The First Amendment of the United States Constitution can protect a religious organization from a sexual orientation discrimination lawsuit. The First Amendment provides, in relevant part,"Congress shall make no law respecting an establishment of religion, or prohibiting the free exercise thereof." If a disgruntled employee sues, the issue is whether the court’s resolution of the claim against a religious organization will result in "excessive entanglement" between church and state. The Minnesota Supreme Court explains: courts "may not inquire into or review the internal decision making or governments of a religious institution." However, courts may address a claim against a church if the dispute can be resolved according to "neutral principles of law"; that is, by rules or standards that have been developed and are applied without particular regard to religious institutions or doctrines. Thus, the fundamental question under the First Amendment in these cases is whether resolution of the claim is fundamentally connected to issues of church doctrine, or whether it may be resolved by "neutral principles".

For example, the Minnesota Court of Appeals recently held that Lutheran High School of Greater Minneapolis may discharge an ordained minister who was a religious teacher and campus pastor upon learning his sexual orientation. John F. R. Doe v. Lutheran High School of Greater Minneapolis, et al, August 23, 2005. While the pastor was celibate and did not speak openly about his sexual orientation, the Lutheran Church-Missouri Synod’s written documents state that "homosexuality is intrinsically sinful." Thus, the court concluded that it could not second guess the school’s decision for, if it did so, it would be a violation of the establishment doctrine of the First Amendment. That is, the pastor’s assertion that he should not have been discharged based on his sexual orientation would require the court to analyze and apply church doctrine to assess his argument. This is something the Court will not do.

The Doe Court also held that the pastor’s claim must be dismissed under the Freedom of Conscience clause of the Minnesota Constitution. The Freedom of Conscience clause provides in part, that each citizen may worship "according to the dictates of his own conscience". This clause "precludes an infringement on or an interference with religious freedom, and limits the permissible contravailing interests of the government." Applying this principle, the Court held that Lutheran High School could fire the pastor, even though it never incorporated into its employment policies its religious belief that homosexuality is a sin.

While the Minnesota Human Rights Act prohibits discrimination in employment based on sexual orientation, the Act also exempts religious associations from this prohibition.

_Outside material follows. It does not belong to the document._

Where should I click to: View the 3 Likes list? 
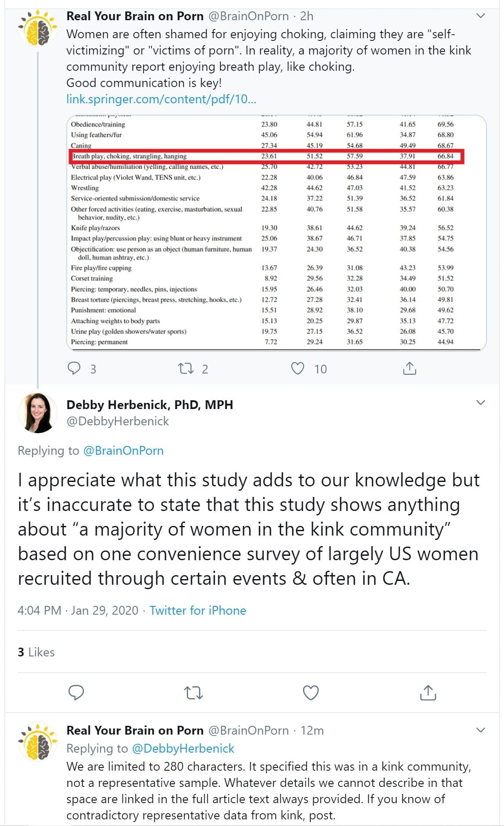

The Act expressly allows any religious organization, including any religious school, to take actions based upon a person’s sexual orientation. However, this exemption to the Human Rights Act does not apply to secular business activities engaged in by the religious organization if these activities are unrelated to religious purposes.

It appears from the three appellate court decisions addressing this issue that this exemption will be interpreted broadly. In the first case, the court found that a church could terminate a music director on the basis of sexual orientation because the job itself was directly tied to the religious purposes of the organization. Egan v. Hamline United Methodist Church, April 13, 2004. In the second case, Thorson v. Billy Graham Evangelistic Association, October 19, 2004, the court held that a religious outreach organization could terminate an employee on the basis of sexual orientation, even if that employee was merely a mail clerk, because the entire purpose of the organization was religious in nature. In the third case, John F. R. Doe v. Lutheran High School of Greater Minneapolis, et al, the court reviewed both the Egan and Thorson decisions, cited them with approval, and held that the high school could discharge Doe from his position as campus pastor, teacher and chair of the theology department because of his sexual orientation, even if he was celibate and had never engaged in a homosexual relationship.

All employment decisions must be exercised with caution in light of all the surrounding circumstances. However, if resolution of the issue requires the discussion, evaluation and resolution of church doctrine, it is likely that Minnesota’s courts will support a religious organization’s decision to discharge or refuse to hire as a result of a person’s sexual orientation.